En 1968, elle se donne un nom anglophone, Tuesday Jackson, pour interprêter la chanson I'll never leave you du film Les Jeunes loups de Marcel Carné.

Dans les années 1960, elle est l'une des deux voix de Anna livia plurabelle, jazz cantata d'André Hodeir, adaptée de Finnegans wake de James Joyce, enregistrement mémorable auquel participèrent les meilleurs musiciens de la scène du jazz en France (Pierre Michelot, Michel Portal, Bernard Lubat, Jean-Luc Ponty et bien d'autres).

En 1970, elle est sur la scène du Théâtre de la Porte Saint-Martin dans la comédie musicale La Neige en été avec, à ses côtés, Mouloudji et Régine.

Au cours des années 1970, Nicole Croisille travaille avec les plus grands auteurs et obtient de nombreux succès : "Une femme avec toi", "Téléphone-moi", "Emma", "J'ai besoin de toi, j'ai besoin de lui", "Parlez-moi de lui (Il ne pense qu'à toi)", "Je ne suis que de l'amour", "Je n'ai pas dit mon dernier mot d'amour"... Elle connaît un autre beau succès en 1981 avec la chanson "Les Uns et les Autres" extraite du film du même nom (de Claude Lelouch) dans lequel Nicole y campe son propre rôle. En 1985, elle participe à une association Care France en compagnie de plusieurs chanteuses françaises. Elles chanteront La Chanson de la vie.

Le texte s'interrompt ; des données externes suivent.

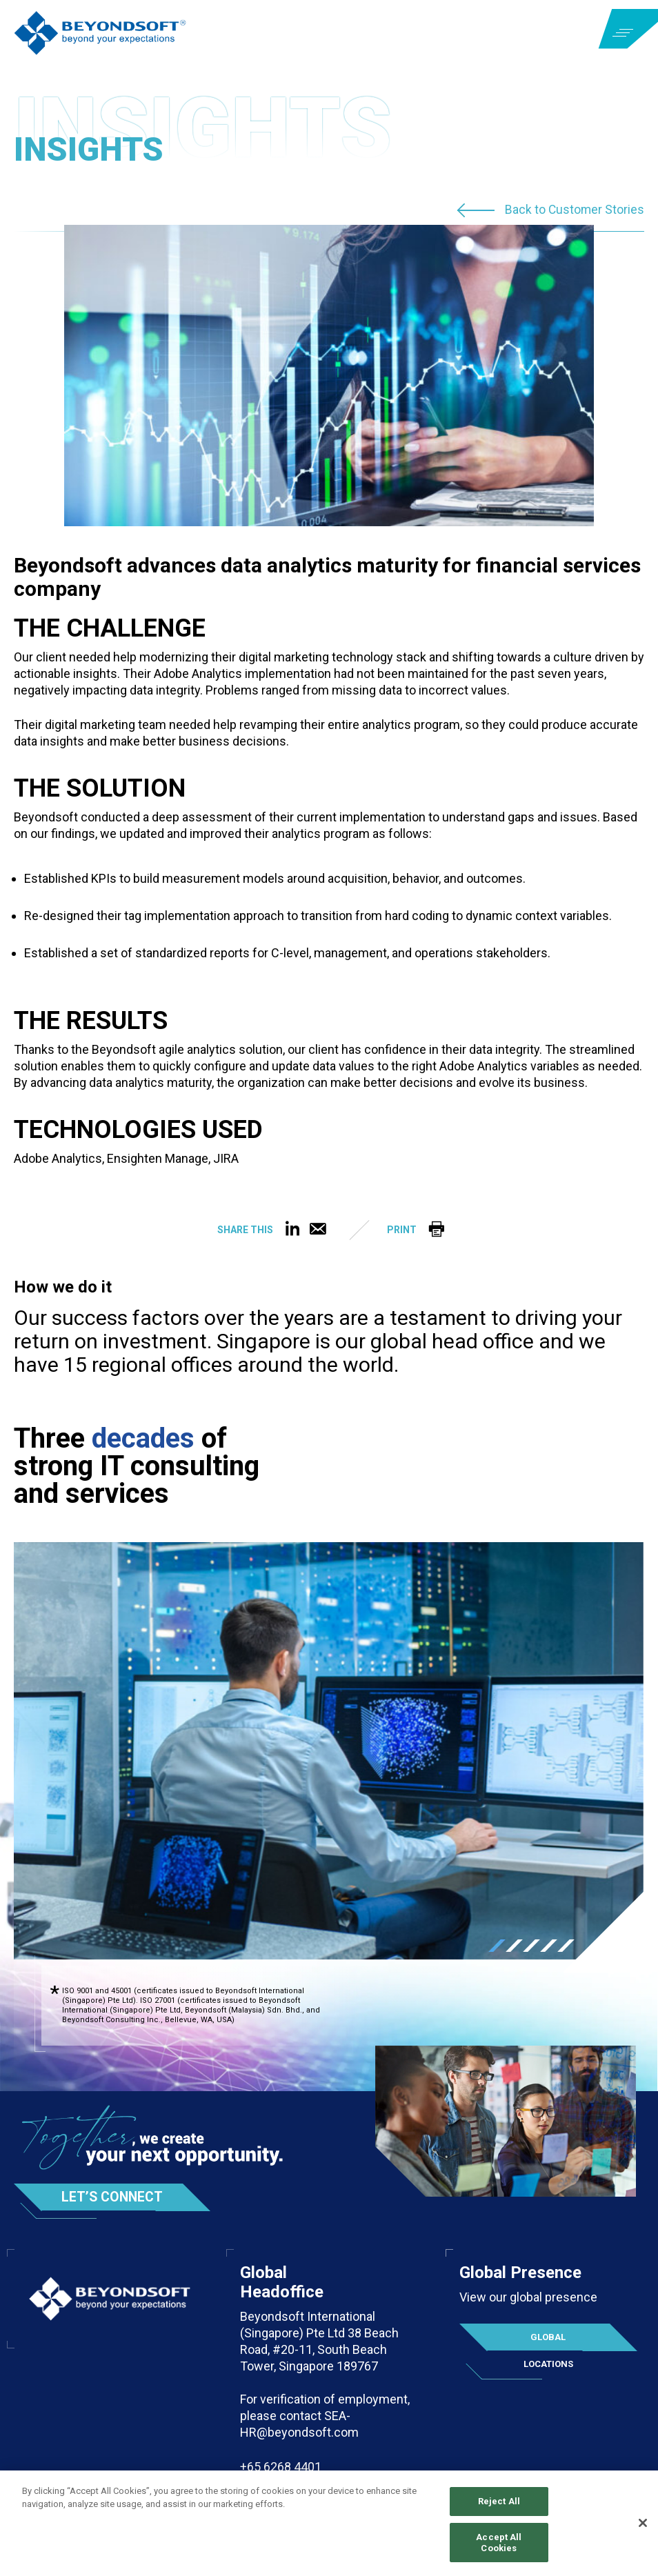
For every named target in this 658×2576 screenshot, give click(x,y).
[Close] (643, 2524)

Par la suite, elle est fréquemment actrice, mais ne délaisse pas la chanson. Ce sont à présent le jazz et les expériences de métissages musicaux et culturels qui l'intéressent (2005). Bien qu'elle n'ait plus eu de "tubes" depuis sa reprise du Blues du businessman (1985), Nicole Croisille peut se vanter d'avoir su conserver un public fidèle et nombreux. Plus proche de Nicoletta que de Mireille Mathieu (à qui elle est parfois comparée), Nicole Croisille n'a jamais eu peur de faire preuve d'une grande sensualité dans ses interprétations.

En 1998, elle joue dans Deux mamans pour Noël (réalisateur : Paul Gueu) le rôle émouvant d'une chanteuse confrontée à la détresse d'un homme (Antoine Duléry) qui recherche sa mère.

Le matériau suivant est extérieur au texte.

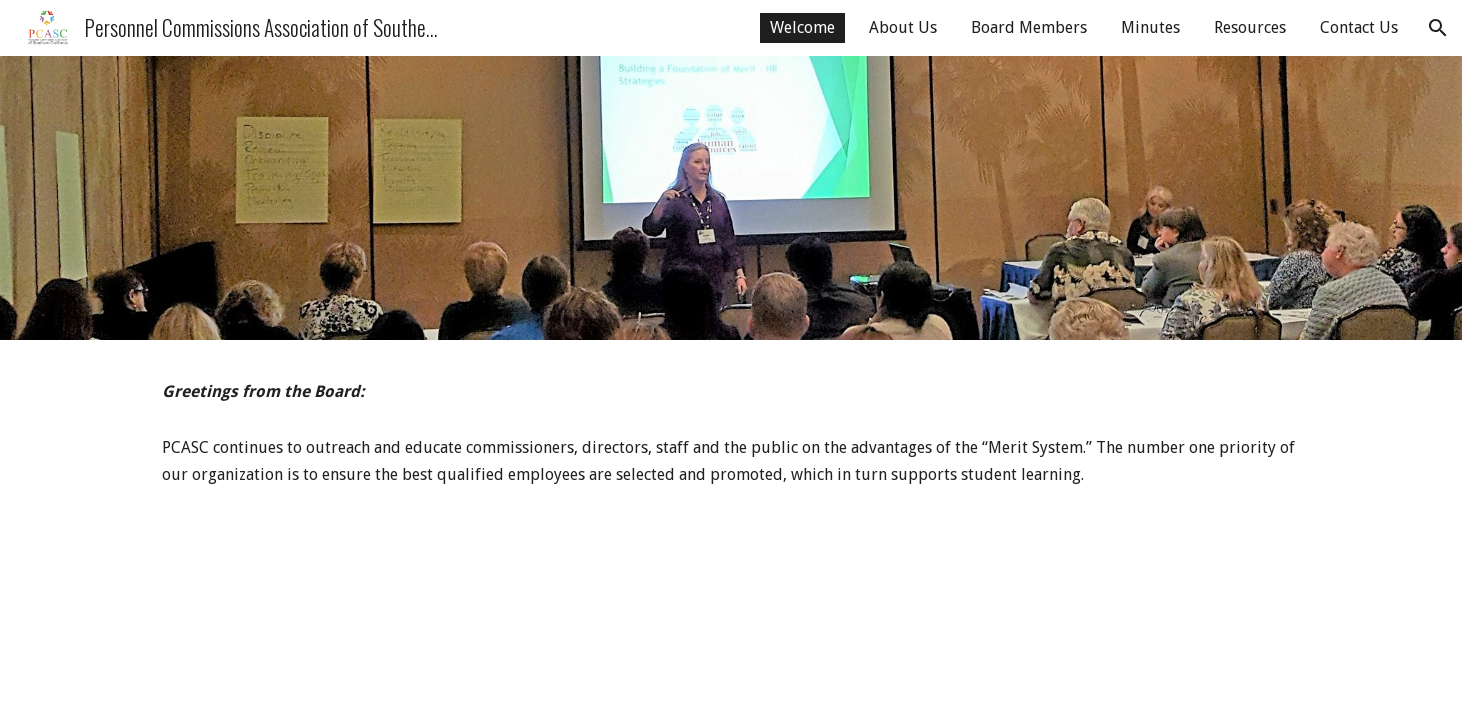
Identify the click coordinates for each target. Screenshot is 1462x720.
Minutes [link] (1150, 27)
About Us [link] (903, 27)
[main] (731, 392)
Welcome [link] (802, 27)
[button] (1438, 28)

En 2003, Nicole participe à l'Olympia à la Rose d'or en compagnie de Dave, Esther Galil, Christian Delagrange.

En 2005, Nicole participe à la saga de l'été Dolmen où elle campe le rôle d'Yvonne Le Bihan, patronne de la faïencerie de Ty Kern et excellente mégère qui cache de gros secrets...

En 2006, elle se produit au Théâtre de Dix Heures, dans le spectacle Nougaro, le jazz et moi. Elle y reprend, outre quelques chansons de son répertoire, des standards de jazz, et surtout les plus grandes chansons de Claude Nougaro. Elle continue ce spectacle en tournée en province et au Grand Rex à Paris. Ce spectacle est suivi d'un album éponyme.

Elle travaille également avec le musicien, auteur-compositeur, arrangeur et membre du jury de La Nouvelle Star, André Manoukian.